The big job interview. We’ve all been there: it’s pretty nerve-wracking. That’s why we’ve assembled 11 easy-to-remember tips for next time you’re on the hot seat.
1. Research the company – don’t go into a meeting “blind.” Do your research – as quick as a ten-minute gallop through Google. Find out recent news about the company, new products, new initiatives, how the housing downturn has affected their bottom line. Anything to provide a little conversational fodder.
- Dress at their level or above – Just because they have casual Friday doesn’t mean you should amble in wearing your dungarees. Show them this interview is important to you by dressing the part.
- Firm handshake – Sure, the “you can judge a person by their handshake” philosophy belongs more to the older generation, but it never hurts to squeeze like you mean it, no matter what your interviewer’s age.
- Keep chatter uncontroversial – Don’t venture into any touchy subjects. The weather is fine; your stance on gun control is not.
- Maintain eye contact – This is a biggie. Eye contact shows you are confident, engaged, and present.
- Try your clothes on beforehand – In your unemployed glory, you may have had the luxury of wearing sweatpants for the last six months, but don’t let it show. Make sure your interview clothes fit properly and look good, and that you haven’t grown or shrunk since last time.
- Magic Question A – Interviewers often delight in throwing you a curveball question. Come up with a great canned response for this gem: Describe a situation at work where you experienced a challenge or obstacle, and what you did to overcome that obstacle.
- Magic Question B – The other interview staple you need a good answer for: Describe a time you had a disagreement with a coworker or boss, and what you did to resolve the situation.
- Get a handle on your previous job(s) – You should be prepared to explain the duties of your previous job.
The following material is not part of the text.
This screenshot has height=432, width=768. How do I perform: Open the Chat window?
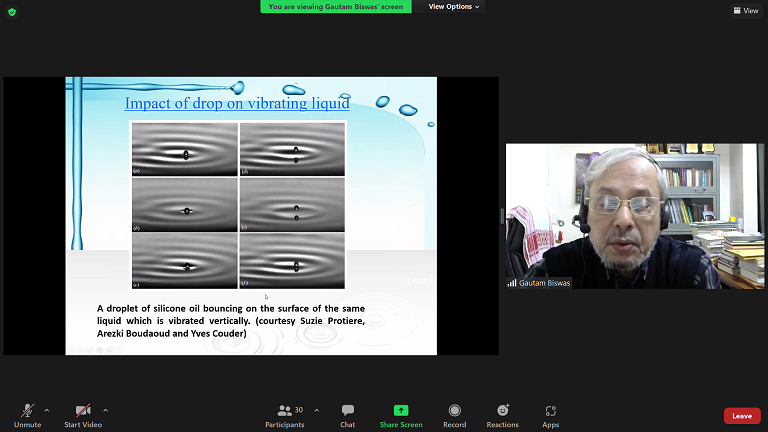point(347,413)
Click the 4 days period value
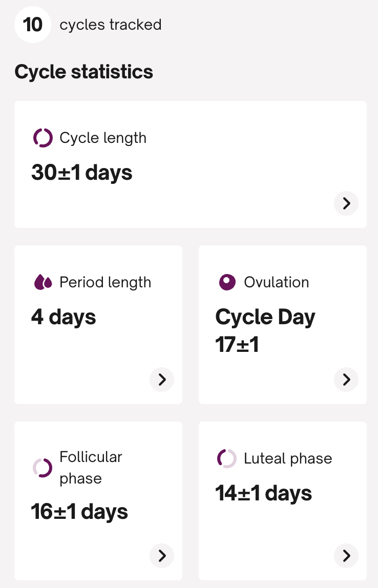Screen dimensions: 378x588 click(x=64, y=318)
And you should also be ready to explain why you left it. If you were downsized or if you left to raise your family, no biggie. If you were fired, you better be ready to do your best salesperson routine and let the interviewer know how this time will be different.
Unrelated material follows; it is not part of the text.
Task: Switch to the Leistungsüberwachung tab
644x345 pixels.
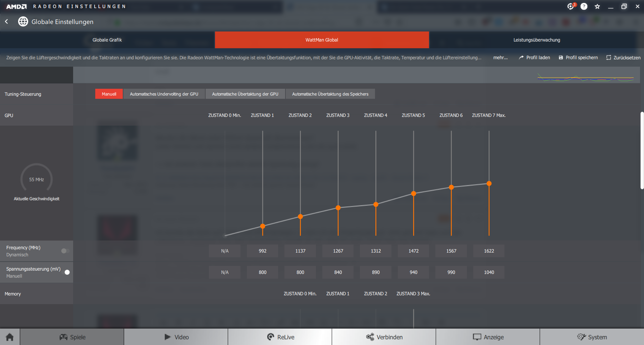Action: click(x=537, y=40)
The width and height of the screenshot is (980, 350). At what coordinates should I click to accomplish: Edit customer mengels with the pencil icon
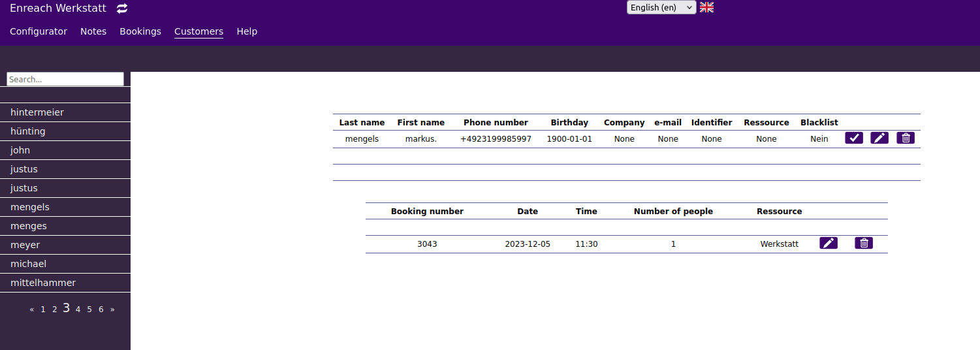(879, 138)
- Lose any accessories – Psychologically, you don’t want to create any negative associations. If you’re chewing gum, you’re the rude person. If you bring food, you’re the piggish person (hey, not fair, but nonetheless true). If you’re playing games on your iPhone in the waiting area (God forbid), you’re the childish one. Let them judge you on your merits, and not any unfair associations.
- Be yourself – You knew this cliché was coming, right? But it’s deceptively difficult to actually pull this off, nervous as you are. You’ll need to extend energy and maintain uncommon focus to “be yourself.” But it’s worth the effort: you are your own best asset!